2)An electron goes through the battery and gains some potential. What will the potential of a charge away from the negative terminal (this charge has not crossed the cell yet) and somewhere close to the resistor be?

This depends on how long it's been since closing the circuit (and where the circuit was closed) and the inductance of the current.

When the circuit is closed, you will have some charges at a high potential and some charges at a low potential adjacent to each other. But the unequal potential means there is an electric field. This field (and a path for mobile charges) accelerates some of the charges. This acceleration changes the field at other points in the circuit until everything stabilizes at steady-state.

Because you probably completed the circuit somewhere outside the battery, the battery's terminals were still maintaining a potential difference.

3)Do the charges rearrange themselves in order to generate a uniform electric field in the circuit?

Not uniform. The product of the field strength and the distance along it will equal the difference in voltage between the beginning and end points. A very low resistance wire (with a tiny voltage drop) will have a very small electric field. The resistor with a large voltage drop will have a stronger electric field.

Hyperphsics voltage and electric fields

What confuses me is how do the charges 'know' how to rearrange so as to create a voltage drop equal to the battery's voltage?

How does a skydiver "know" to fall at terminal velocity? It's because if they're falling at some other speed, there is a net force that accelerates it.

Imagine a circuit with a voltage source and a resistor, and the current around the circuit (and therefore the voltage drop across the resistor) are less than steady-state.

If you sum the voltage around the circuit, it is not zero.
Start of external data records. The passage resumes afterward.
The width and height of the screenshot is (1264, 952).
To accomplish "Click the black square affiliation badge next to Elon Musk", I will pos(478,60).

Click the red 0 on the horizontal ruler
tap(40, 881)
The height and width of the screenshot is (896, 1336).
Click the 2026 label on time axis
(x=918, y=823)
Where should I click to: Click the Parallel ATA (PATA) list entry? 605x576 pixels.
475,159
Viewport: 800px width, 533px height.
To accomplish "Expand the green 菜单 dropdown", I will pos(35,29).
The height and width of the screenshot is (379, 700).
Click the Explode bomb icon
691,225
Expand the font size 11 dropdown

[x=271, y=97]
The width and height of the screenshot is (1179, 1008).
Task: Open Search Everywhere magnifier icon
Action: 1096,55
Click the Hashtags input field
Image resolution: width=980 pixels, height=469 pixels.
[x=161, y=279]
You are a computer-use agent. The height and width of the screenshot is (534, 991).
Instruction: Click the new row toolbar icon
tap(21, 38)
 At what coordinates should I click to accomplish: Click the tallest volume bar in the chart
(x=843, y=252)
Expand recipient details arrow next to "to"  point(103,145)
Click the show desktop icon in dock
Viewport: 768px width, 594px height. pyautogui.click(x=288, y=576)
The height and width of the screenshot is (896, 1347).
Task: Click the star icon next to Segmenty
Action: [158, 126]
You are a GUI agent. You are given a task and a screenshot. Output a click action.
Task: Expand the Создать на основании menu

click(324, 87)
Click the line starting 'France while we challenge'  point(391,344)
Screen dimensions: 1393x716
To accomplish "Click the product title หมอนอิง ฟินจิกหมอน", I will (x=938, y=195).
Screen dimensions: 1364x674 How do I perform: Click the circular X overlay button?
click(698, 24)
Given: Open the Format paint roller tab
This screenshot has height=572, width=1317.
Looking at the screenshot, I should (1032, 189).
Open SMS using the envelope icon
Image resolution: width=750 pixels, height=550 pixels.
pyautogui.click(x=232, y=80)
That means a charge can gain energy just by going around the circuit. As they do, that energy gain goes into increasing the KE and therefore their drift velocity. Increased drift velocity, increased current.

As the current increases, more charges gather at the boundary with the resistor. Eventually there are so many charges building up there that the electric field inside create a voltage drop equal to the voltage source. When that happens, there's no more energy to speed up the charges and the current stops increasing.

• The electric field across every component of the circuit will have a potential drop which when added will be equal to the potential difference created by the battery. What confuses me is how do the charges 'know' how to rearrange so as to create a voltage drop equal to the battery's voltage? Dec 9, 2019 at 6:22
• Added a bit to the answer. Dec 9, 2019 at 7:33
• so the Loop rule can only be applied at steady state? If so then I'm case of charging of a capacitor why do we use the Loop rule before the steady state is achieved ? Dec 10, 2019 at 11:54
• also wouldn't the piling up violate the junction law? Aug 18, 2020 at 11:53
• @AdityaAhuja, only if it continues indefinitely. Junction rule is evaluated at steady state, and by then the repositioning is complete and currents sum to zero. Aug 18, 2020 at 15:11

1) The chemicals in the battery keep the electrons at a potential whether there is an external circuit or not. The electrons are waiting at a high potential and when a switch is thrown they are allowed to flow. Depending on how many electrons are needed the battery may droop its potential as electrons have to come from deeper within the battery on average for larger loads (more internal resistance). For an ideal battery we use 0 internal resistance.

In the extreme you can also consider very small capacitance and very small inductance (called parasitic) that also effect current flow in addition to the resistor, these cause an undershoot or overshoot if you were to use a fast oscilloscope.

When the current is 1 amp there are many many more electrons in the wire and resistor involved in the flow, thus drift or average velocity is slow compared to the rate of current.

The potential remains in the battery and as well on the resistor, even after the electrons are flowing, the field (or potential) is a force that is present instantly.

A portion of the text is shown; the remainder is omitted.